**What you should do**
Count the lines in the material below that contain the string "Identify", matching case exactly, and reply with only that number.

**Source data**

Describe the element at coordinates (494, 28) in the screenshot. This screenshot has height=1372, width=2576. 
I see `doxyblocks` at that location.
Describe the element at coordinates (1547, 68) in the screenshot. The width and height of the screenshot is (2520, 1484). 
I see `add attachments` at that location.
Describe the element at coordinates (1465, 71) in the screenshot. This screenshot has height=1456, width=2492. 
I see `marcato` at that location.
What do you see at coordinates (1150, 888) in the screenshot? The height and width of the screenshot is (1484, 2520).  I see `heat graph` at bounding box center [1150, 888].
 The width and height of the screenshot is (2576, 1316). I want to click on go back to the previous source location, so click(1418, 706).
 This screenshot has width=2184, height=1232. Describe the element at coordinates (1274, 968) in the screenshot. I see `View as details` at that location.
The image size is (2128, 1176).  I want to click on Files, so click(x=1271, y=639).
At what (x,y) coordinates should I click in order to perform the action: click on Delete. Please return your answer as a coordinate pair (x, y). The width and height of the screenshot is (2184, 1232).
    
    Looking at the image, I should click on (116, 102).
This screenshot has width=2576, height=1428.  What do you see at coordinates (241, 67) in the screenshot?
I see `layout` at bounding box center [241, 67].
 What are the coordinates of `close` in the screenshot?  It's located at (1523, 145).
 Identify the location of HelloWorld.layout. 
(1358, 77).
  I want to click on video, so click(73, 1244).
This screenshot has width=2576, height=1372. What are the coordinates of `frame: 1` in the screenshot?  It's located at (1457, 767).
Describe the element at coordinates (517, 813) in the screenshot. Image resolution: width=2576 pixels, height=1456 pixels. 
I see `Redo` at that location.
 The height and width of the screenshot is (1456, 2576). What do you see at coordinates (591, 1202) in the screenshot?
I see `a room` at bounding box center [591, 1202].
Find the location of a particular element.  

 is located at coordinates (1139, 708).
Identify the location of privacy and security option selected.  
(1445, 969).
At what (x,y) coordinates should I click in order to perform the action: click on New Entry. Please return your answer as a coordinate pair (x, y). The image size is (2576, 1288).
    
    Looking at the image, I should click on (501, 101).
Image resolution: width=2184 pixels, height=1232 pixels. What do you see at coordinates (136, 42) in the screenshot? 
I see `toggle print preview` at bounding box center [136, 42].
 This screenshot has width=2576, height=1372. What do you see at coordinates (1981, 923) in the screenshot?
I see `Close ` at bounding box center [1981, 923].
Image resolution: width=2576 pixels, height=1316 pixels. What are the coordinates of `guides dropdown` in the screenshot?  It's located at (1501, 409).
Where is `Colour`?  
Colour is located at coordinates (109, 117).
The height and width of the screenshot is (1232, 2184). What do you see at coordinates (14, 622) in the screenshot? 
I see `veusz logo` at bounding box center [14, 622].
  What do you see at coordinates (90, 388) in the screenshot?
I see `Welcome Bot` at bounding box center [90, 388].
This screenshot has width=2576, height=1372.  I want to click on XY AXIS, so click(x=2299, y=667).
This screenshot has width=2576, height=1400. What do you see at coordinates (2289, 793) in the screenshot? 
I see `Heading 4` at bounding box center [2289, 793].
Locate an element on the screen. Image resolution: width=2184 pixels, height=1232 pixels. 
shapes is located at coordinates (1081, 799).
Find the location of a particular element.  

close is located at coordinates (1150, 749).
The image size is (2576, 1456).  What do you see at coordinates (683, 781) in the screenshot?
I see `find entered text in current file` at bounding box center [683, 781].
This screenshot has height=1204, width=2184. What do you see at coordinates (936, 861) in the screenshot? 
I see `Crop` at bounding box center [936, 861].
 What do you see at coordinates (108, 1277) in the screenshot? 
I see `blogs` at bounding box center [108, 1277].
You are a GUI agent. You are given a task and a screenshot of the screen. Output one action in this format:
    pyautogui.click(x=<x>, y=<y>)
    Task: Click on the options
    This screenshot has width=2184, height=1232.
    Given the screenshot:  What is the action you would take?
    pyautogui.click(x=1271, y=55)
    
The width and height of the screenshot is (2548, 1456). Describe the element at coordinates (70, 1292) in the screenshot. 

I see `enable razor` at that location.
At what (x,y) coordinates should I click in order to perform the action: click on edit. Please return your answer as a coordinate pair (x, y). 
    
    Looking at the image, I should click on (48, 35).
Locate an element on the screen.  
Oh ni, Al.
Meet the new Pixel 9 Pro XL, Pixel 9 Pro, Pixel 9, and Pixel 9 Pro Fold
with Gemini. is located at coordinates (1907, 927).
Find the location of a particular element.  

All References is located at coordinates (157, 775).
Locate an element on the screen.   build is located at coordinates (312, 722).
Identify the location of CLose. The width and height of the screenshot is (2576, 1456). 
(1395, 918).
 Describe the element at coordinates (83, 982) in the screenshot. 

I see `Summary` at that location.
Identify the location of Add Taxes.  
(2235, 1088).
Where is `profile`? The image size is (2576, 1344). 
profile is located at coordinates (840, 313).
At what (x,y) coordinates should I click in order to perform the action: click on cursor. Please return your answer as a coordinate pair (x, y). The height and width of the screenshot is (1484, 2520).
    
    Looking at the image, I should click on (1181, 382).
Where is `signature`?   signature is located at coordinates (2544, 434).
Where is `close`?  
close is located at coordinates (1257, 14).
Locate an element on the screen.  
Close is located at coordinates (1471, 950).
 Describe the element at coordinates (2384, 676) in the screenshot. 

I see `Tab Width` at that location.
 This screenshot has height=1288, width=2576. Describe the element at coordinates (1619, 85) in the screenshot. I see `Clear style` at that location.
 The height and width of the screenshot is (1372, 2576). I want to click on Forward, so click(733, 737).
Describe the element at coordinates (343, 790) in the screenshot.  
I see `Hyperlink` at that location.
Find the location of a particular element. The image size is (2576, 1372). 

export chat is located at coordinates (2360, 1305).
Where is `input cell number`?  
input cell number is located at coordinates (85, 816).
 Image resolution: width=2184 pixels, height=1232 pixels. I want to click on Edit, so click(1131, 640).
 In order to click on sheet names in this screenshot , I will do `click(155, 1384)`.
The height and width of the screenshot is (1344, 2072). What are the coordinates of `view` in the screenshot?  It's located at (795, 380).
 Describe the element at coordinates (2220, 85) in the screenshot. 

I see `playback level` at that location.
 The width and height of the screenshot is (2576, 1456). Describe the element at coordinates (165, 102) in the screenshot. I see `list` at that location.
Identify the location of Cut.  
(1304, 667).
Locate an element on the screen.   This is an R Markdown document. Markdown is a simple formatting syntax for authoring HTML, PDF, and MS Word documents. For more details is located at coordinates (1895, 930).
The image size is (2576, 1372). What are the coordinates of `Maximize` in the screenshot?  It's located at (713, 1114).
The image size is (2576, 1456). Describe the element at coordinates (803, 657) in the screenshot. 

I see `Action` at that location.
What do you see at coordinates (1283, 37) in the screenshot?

**Full answer**
5